What this research adds
Researchers found that the feces of women with ovarian cancer differ from those of controls. Transferring gut microbes from ovarian cancer patients to mice with ovarian tumors accelerated tumor development. However, adding Akkermansia bacteria to the microbiota transplant reduced cancer progression — likely through the upregulation of T cell activation and the increased production of specific immune cells.
Conclusions
The findings tie the gut microbiota to immune surveillance of ovarian cancer and may inform new treatment approaches.
Although ovarian cancer is one of the most common causes of cancer death in women, the disease is challenging to diagnose early and is often resistant to treatments. Now, a study done in mice shows that specific gut bacteria can suppress the progression of ovarian cancer.
The findings, published in Cell Reports, tie the gut microbiota to immune surveillance of ovarian cancer and may inform new treatment approaches.
Gut microbes have been linked to various cancers, and several studies have shown that administering certain gut bacteria to people with some cancers can boost the recruitment of specific immune cells.
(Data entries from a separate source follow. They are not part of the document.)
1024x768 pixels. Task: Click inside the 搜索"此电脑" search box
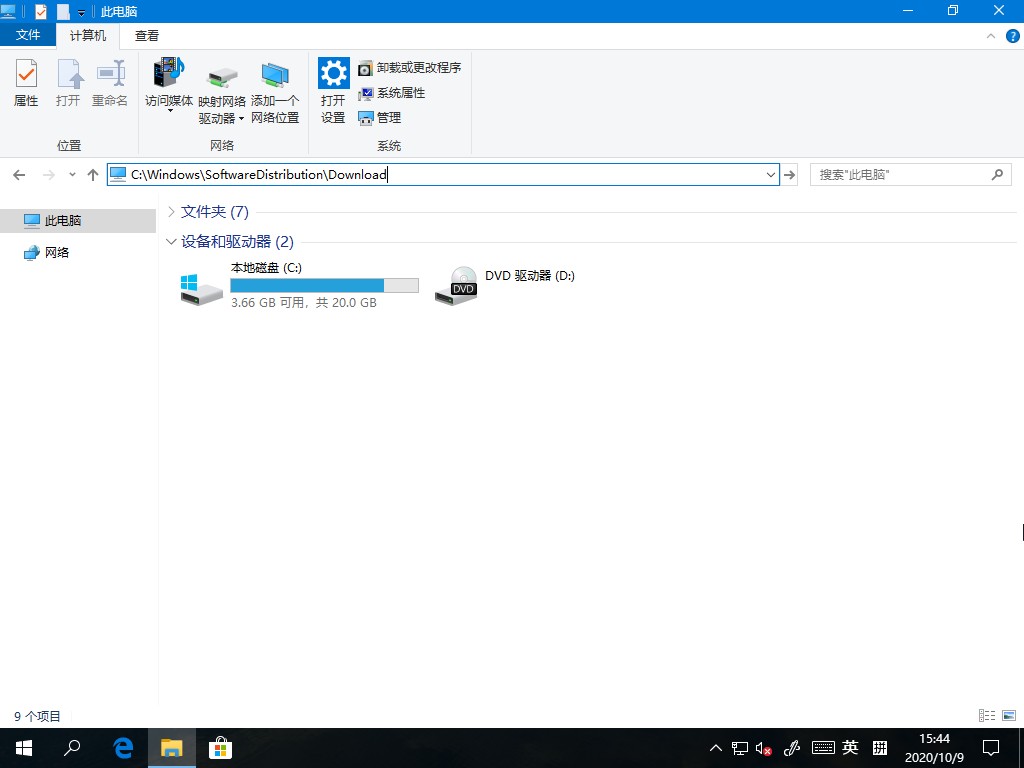pyautogui.click(x=900, y=174)
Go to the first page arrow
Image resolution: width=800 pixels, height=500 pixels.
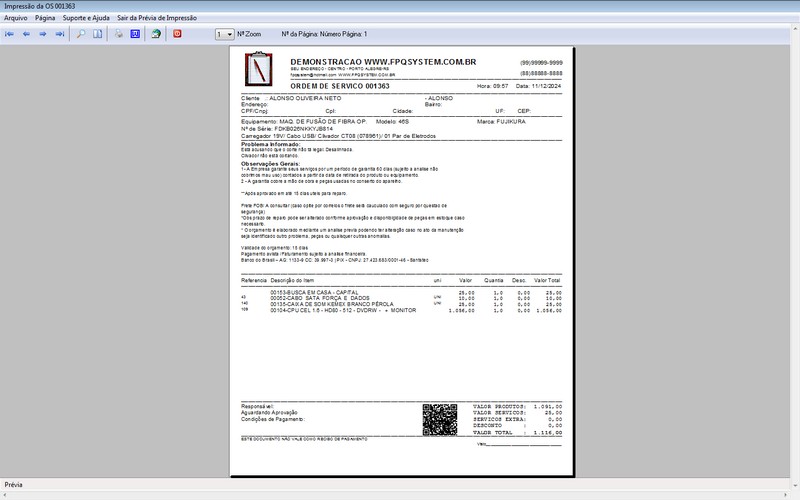(10, 34)

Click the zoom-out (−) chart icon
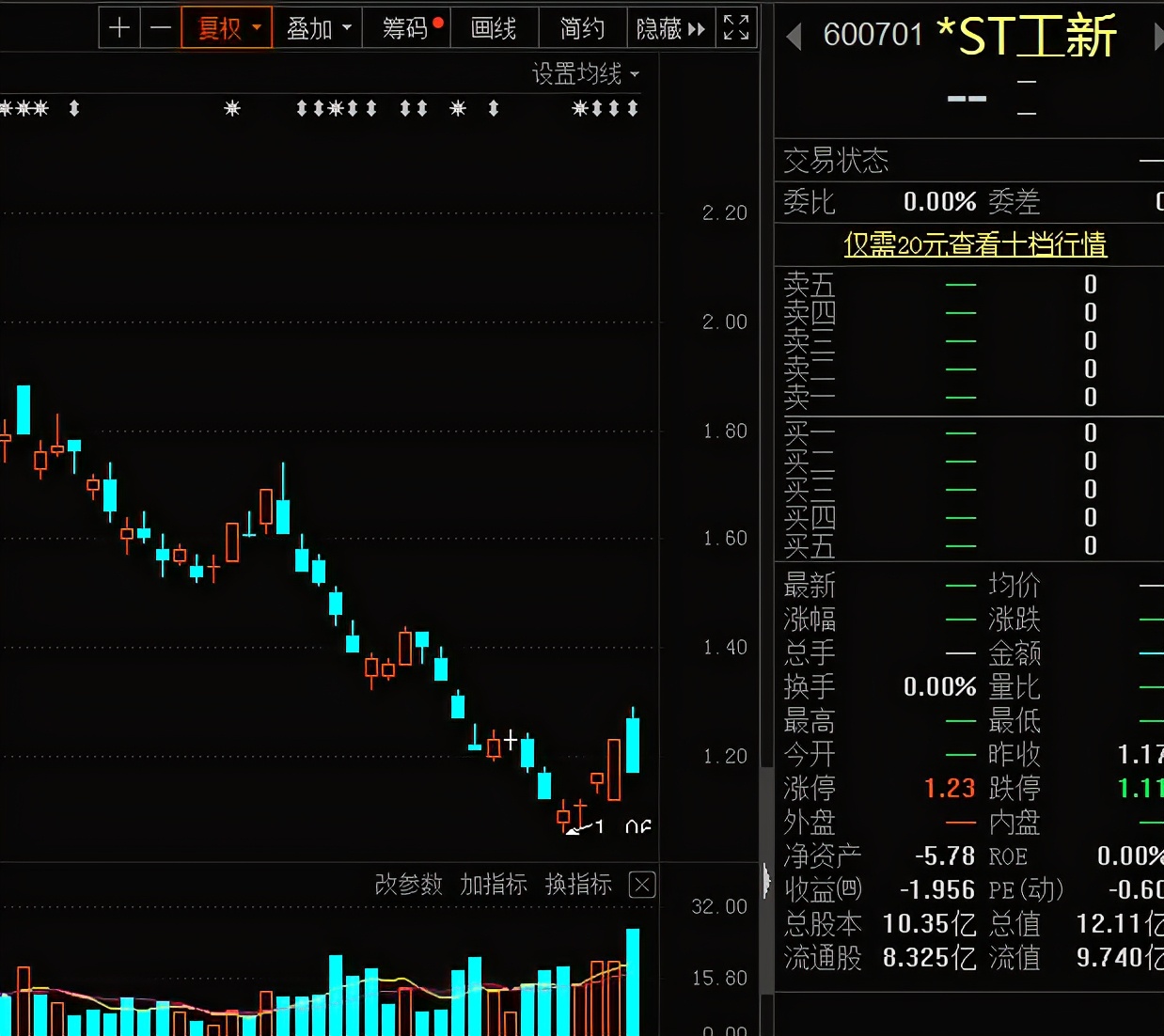(160, 28)
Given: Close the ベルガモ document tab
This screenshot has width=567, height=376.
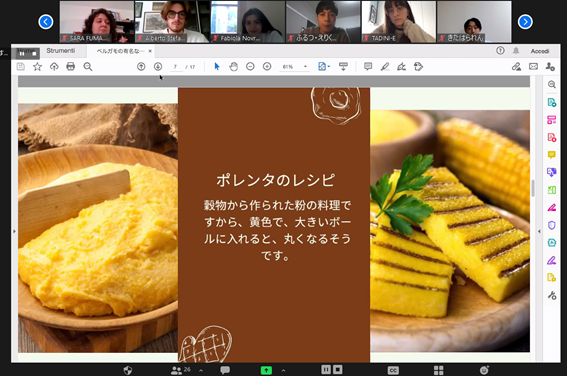Looking at the screenshot, I should (150, 51).
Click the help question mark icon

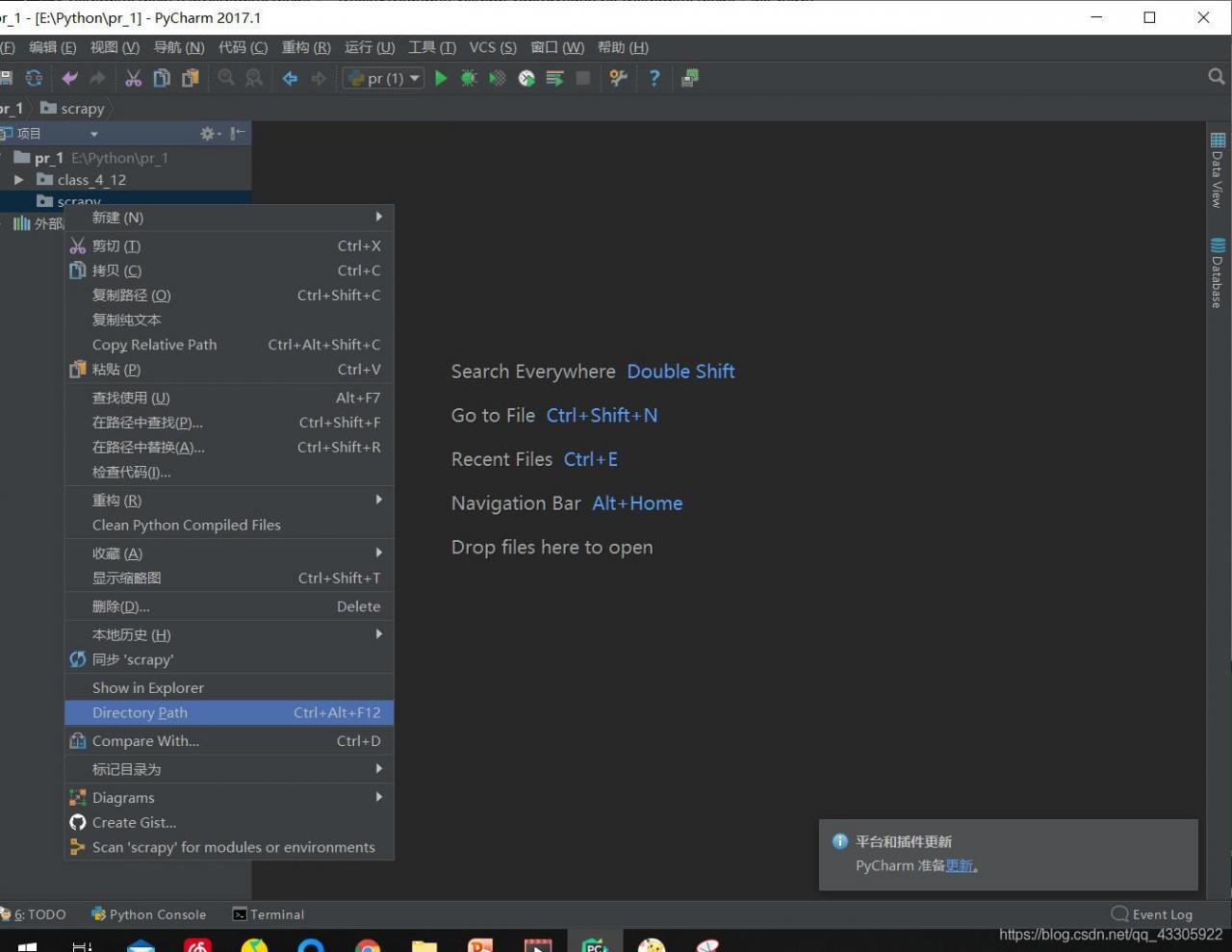[654, 78]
However, little is known about the relationship between the microbiota and ovarian cancer.
To investigate this relationship, researchers led by Chaoyang Sun and Gang Chen at Huazhong University of Science and Technology set out to compare stool samples from 40 women with ovarian cancer to 40 women with a benign form of the disease.
Microbiota disturbance
The team found that the feces of women with ovarian cancer differ from those of controls. In particular, the levels of Akkermansia bacteria were reduced in ovarian cancer patients. “Loss of the Akkermansia genus is a featuring characteristic of patients with [ovarian cancer] that accompanies tumor progression upon the perturbance of gut microbiota composition,” the researchers say.
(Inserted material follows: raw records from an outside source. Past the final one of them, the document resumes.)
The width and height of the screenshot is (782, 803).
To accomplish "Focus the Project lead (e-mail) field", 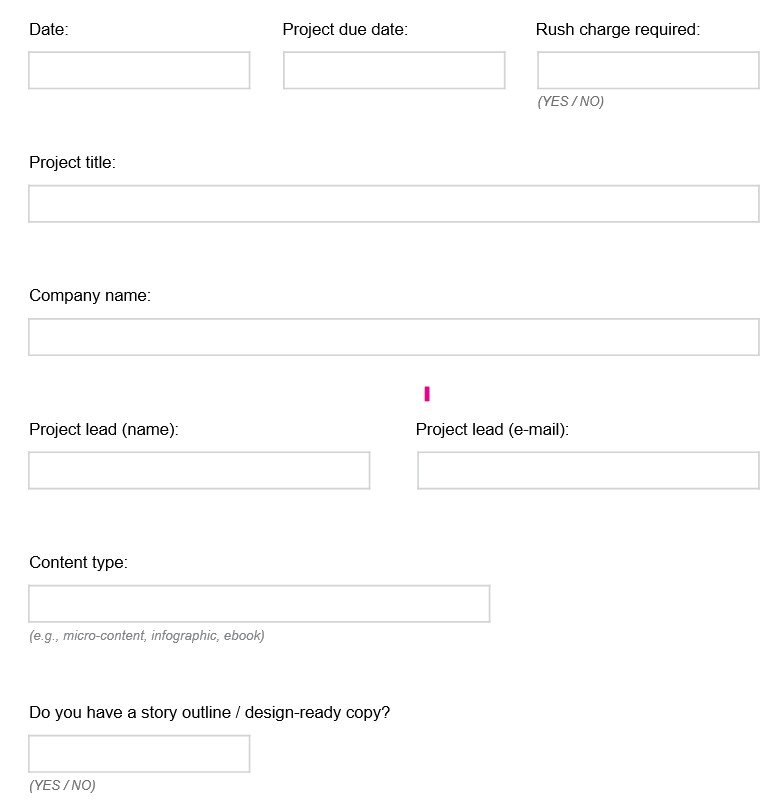I will (x=588, y=470).
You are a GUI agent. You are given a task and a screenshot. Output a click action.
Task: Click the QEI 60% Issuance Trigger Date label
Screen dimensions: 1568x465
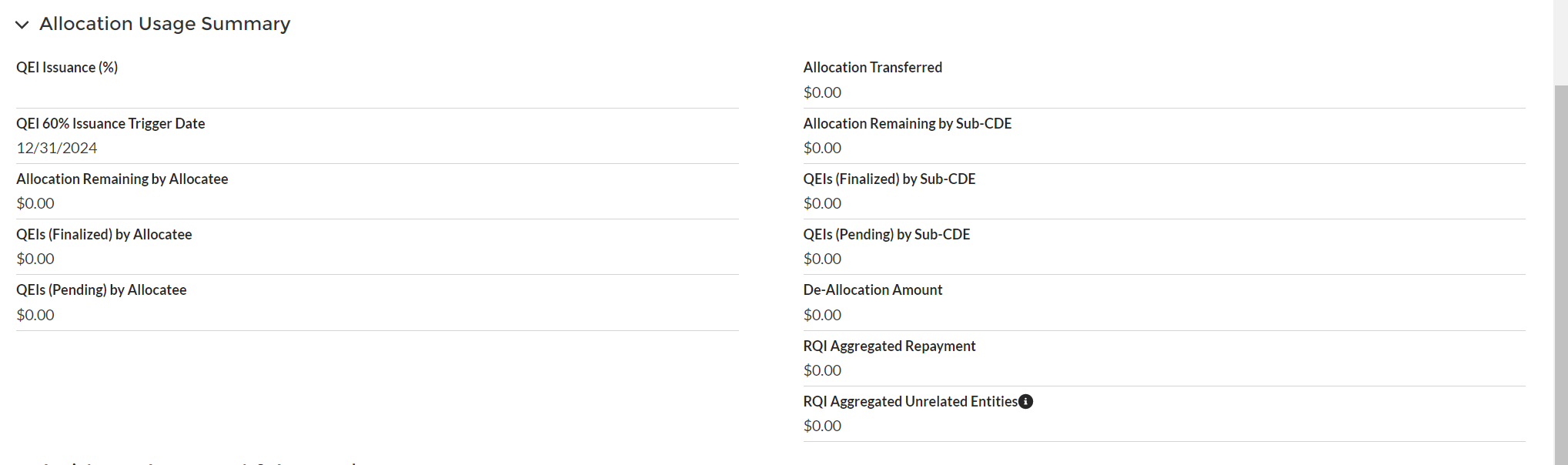tap(111, 123)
Transferring gut microbes from ovarian cancer patients to mice with ovarian tumors accelerated tumor development. Mice treated with antibiotics to deplete the gut microbiota before the transplant showed increased tumor progression compared to controls.
The abundance of Akkermansia was also reduced in mice treated with antibiotics. “These data suggest that the gut microbiota disturbance, especially the alteration of Akkermansia abundance, was closely related to [ovarian cancer] progression,” the researchers say.
Cancer progression
Adding Akkermansia bacteria to the microbiota transplant reduced cancer progression, further experiments showed. In mice that received the microbiota transplant from ovarian cancer patients, Akkermansia supplementation restored the gut barrier function and resulted in upregulated T cell activation.
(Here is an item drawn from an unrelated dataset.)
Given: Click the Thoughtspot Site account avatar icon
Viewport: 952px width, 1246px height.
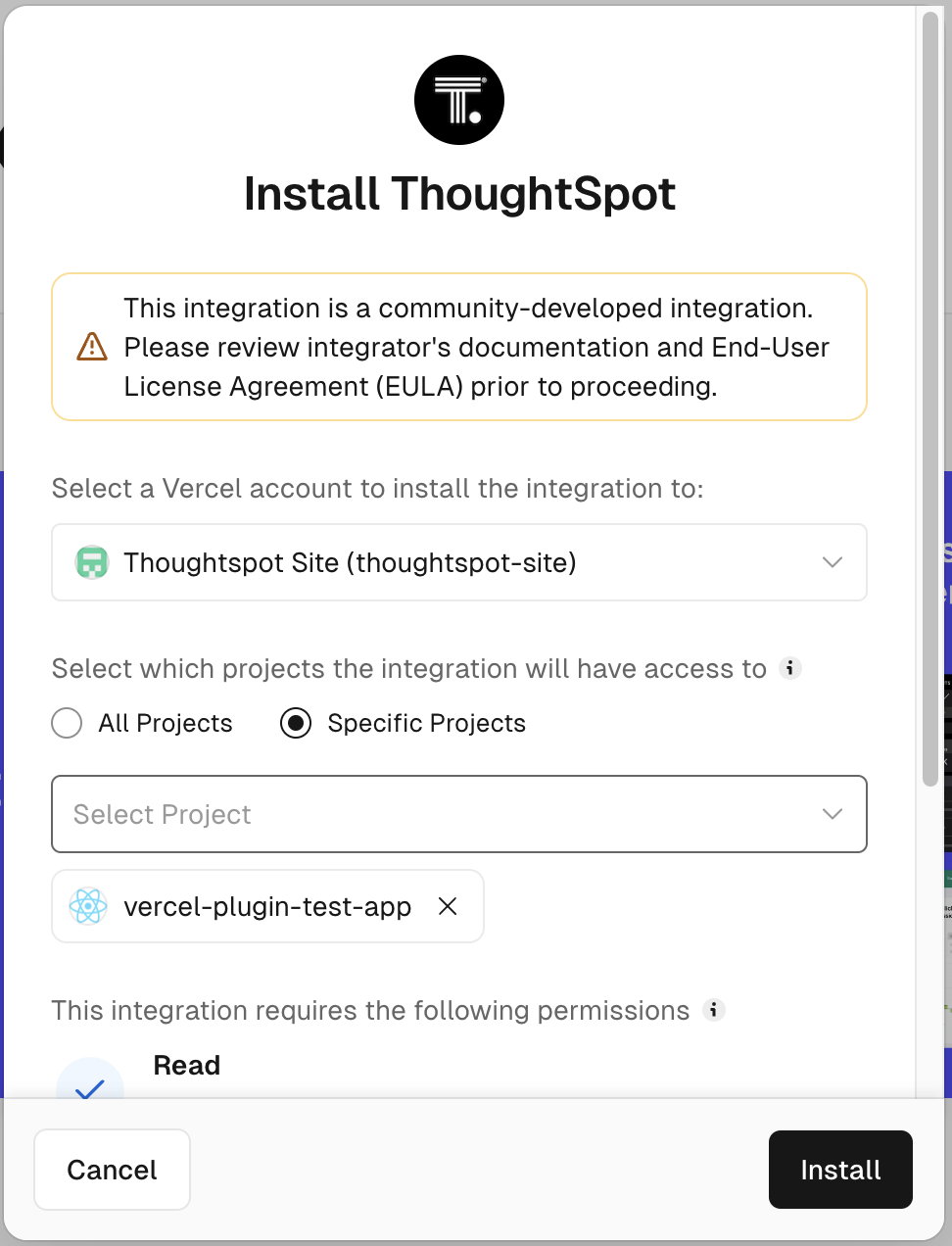Looking at the screenshot, I should point(92,562).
Akkermansia supplementation was also linked to increased levels of the short-chain fatty acid acetate, which was in turn associated with an improved cancer-cell-killing ability of specific T cells.
“Considering gut bacteria administration is convenient to access, biologically safe, and possesses the ability to facilitate immune surveillance of [ovarian cancer], the Akkermansia or its analogs might warrant being validated in clinical trials for late-stage [ovarian cancer] in the near future,” the researchers say.